To address the challenges in measuring impact, the approach to impact uses a broad range of quantitative and qualitative evidence.  And we’ve learnt to acknowledge important but less tangible impacts that are not easily measurable in the short term, as we work to influence whole systems.  

2. Using learning as an enabler of innovation 

NPC’s work has looked at people, systems, and culture. The Health Foundation team has learnt that training, tools and guidance, alongside support for staff to better plan for and measure impact, are essential.  They have also improved how they share knowledge and learning about their work.  This sense-making should happen at the level that’s most meaningful.  The Foundation has begun to create formal and informal spaces designed to make connections to catalyse ideas and to connect learning with decision-making and action.  

3. The balance between accountability and reducing unnecessary bureaucracy 

Who ‘owns’ impact work, and accountability for doing it and what the results are? The Health Foundation is pursuing shared accountability across the organisation, with some dedicated resource.

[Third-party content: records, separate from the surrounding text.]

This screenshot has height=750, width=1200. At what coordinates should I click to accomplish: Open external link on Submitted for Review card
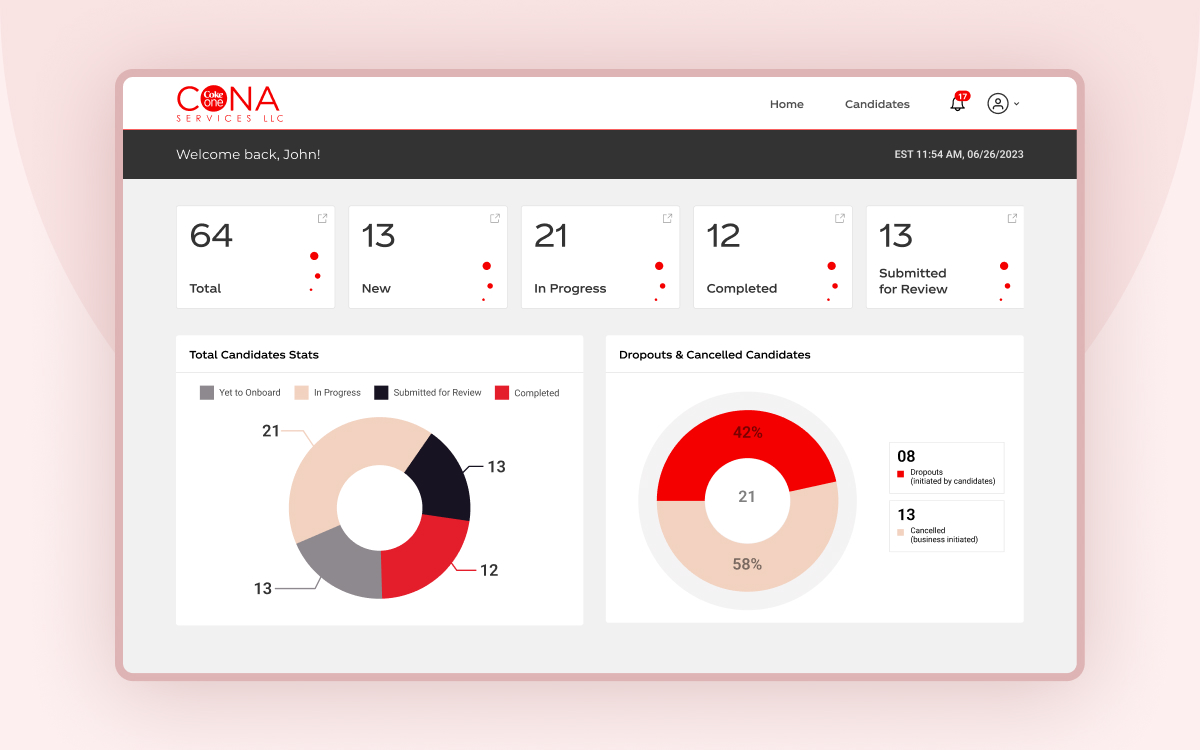coord(1012,218)
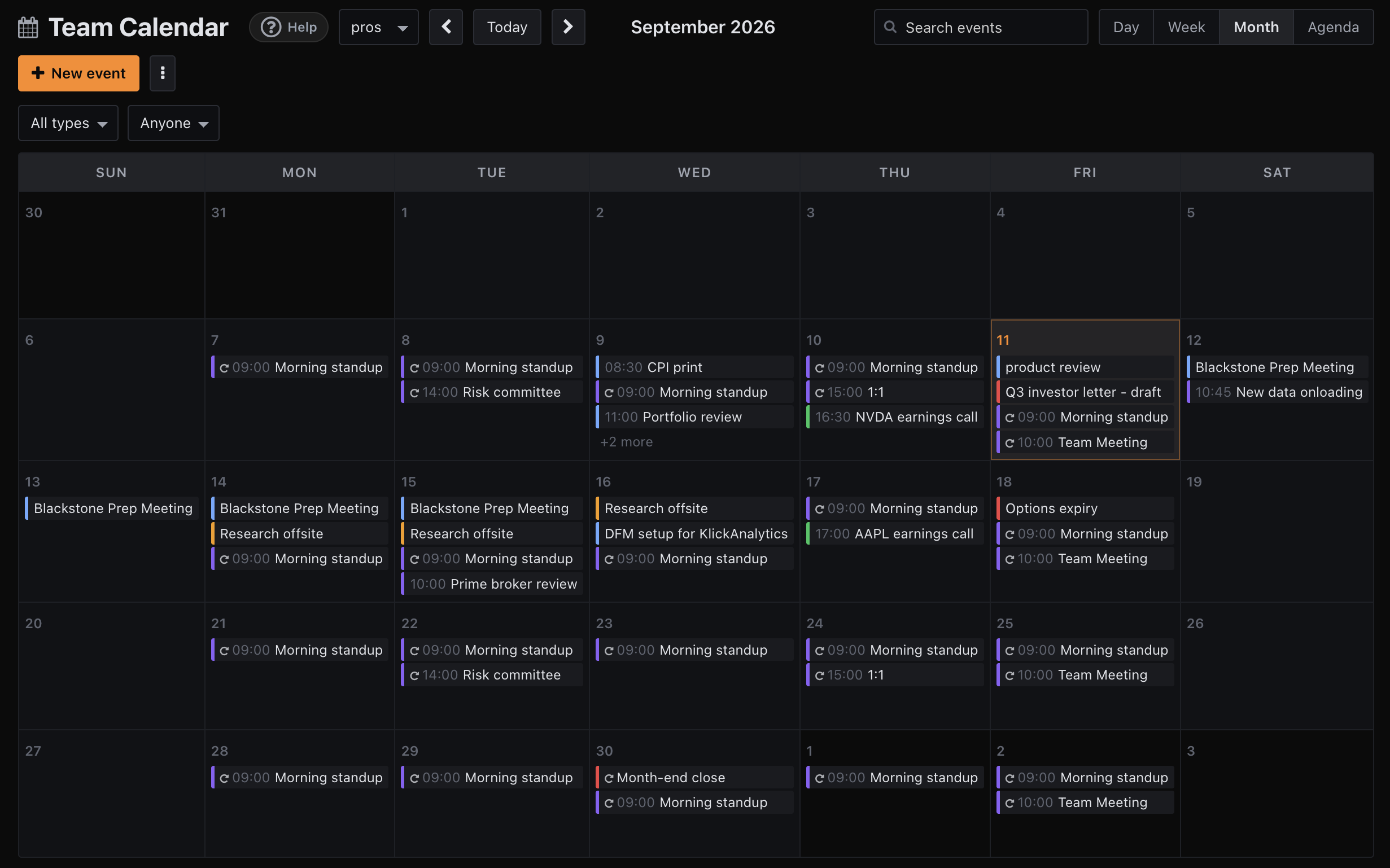Screen dimensions: 1390x868
Task: Switch to Week view
Action: [1186, 27]
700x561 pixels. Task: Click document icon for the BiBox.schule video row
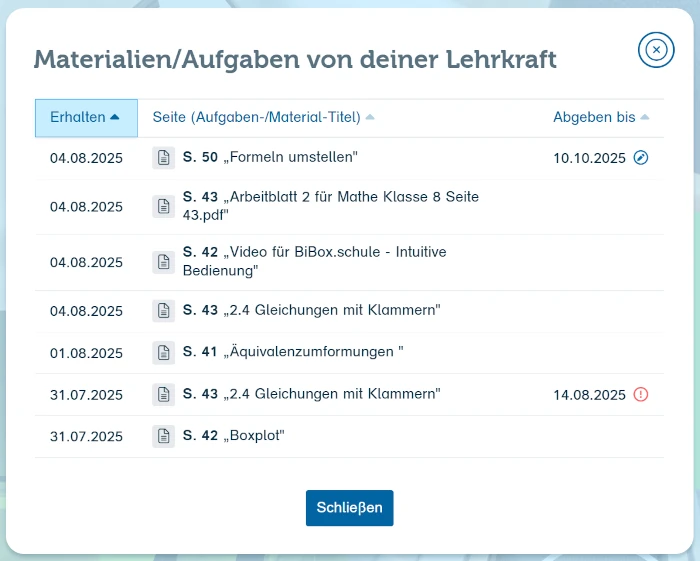point(164,262)
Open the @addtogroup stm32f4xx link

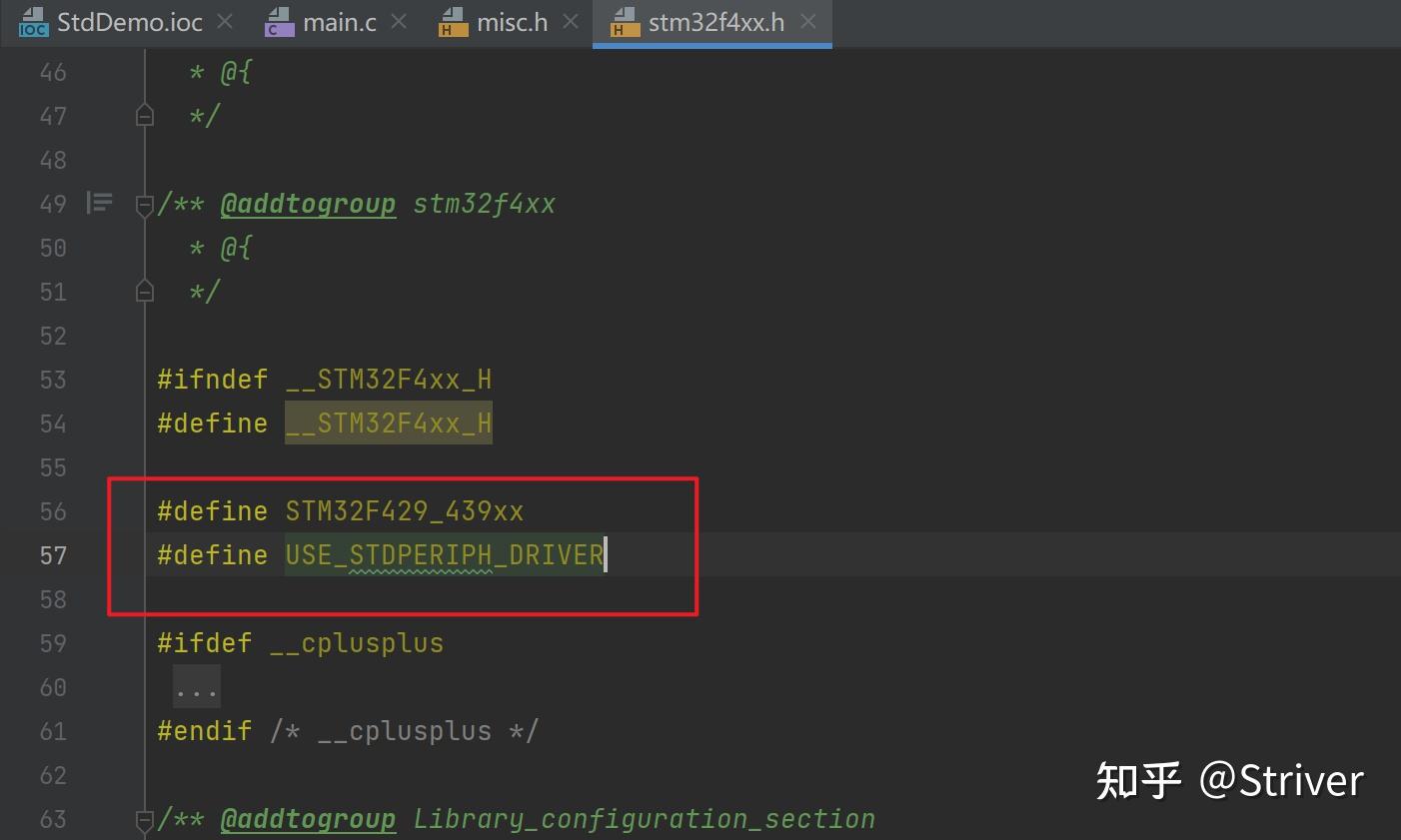click(308, 203)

Role modelling at senior levels has been emphasised as really important for staff buy-in.  

One person’s bureaucracy is another person’s accountability and standardisation of measurement approaches often competes with the need for flexibility and autonomy. They have learnt that they need to be adaptable. NPC have helped introduce a degree of common practice, with shared language, mandatory questions to answer, and aggregation where possible. But staff can still tailor approaches, so that they’re suitable for different types of work. We’ve also been clear to Health Foundation colleagues that they should invest time and energy proportionate to the project and the benefits of learning to future work.  

This is the work  

It’s increasingly acknowledged that to change systems – to find ways to get improvements in complex or intractable fields – measurement and learning need to be part of the work itself. Not an assessment of the work, but an integrated part of the doing of it. We’re aiming for these approaches to accountability and learning to be core to our strategy, business planning, and operations.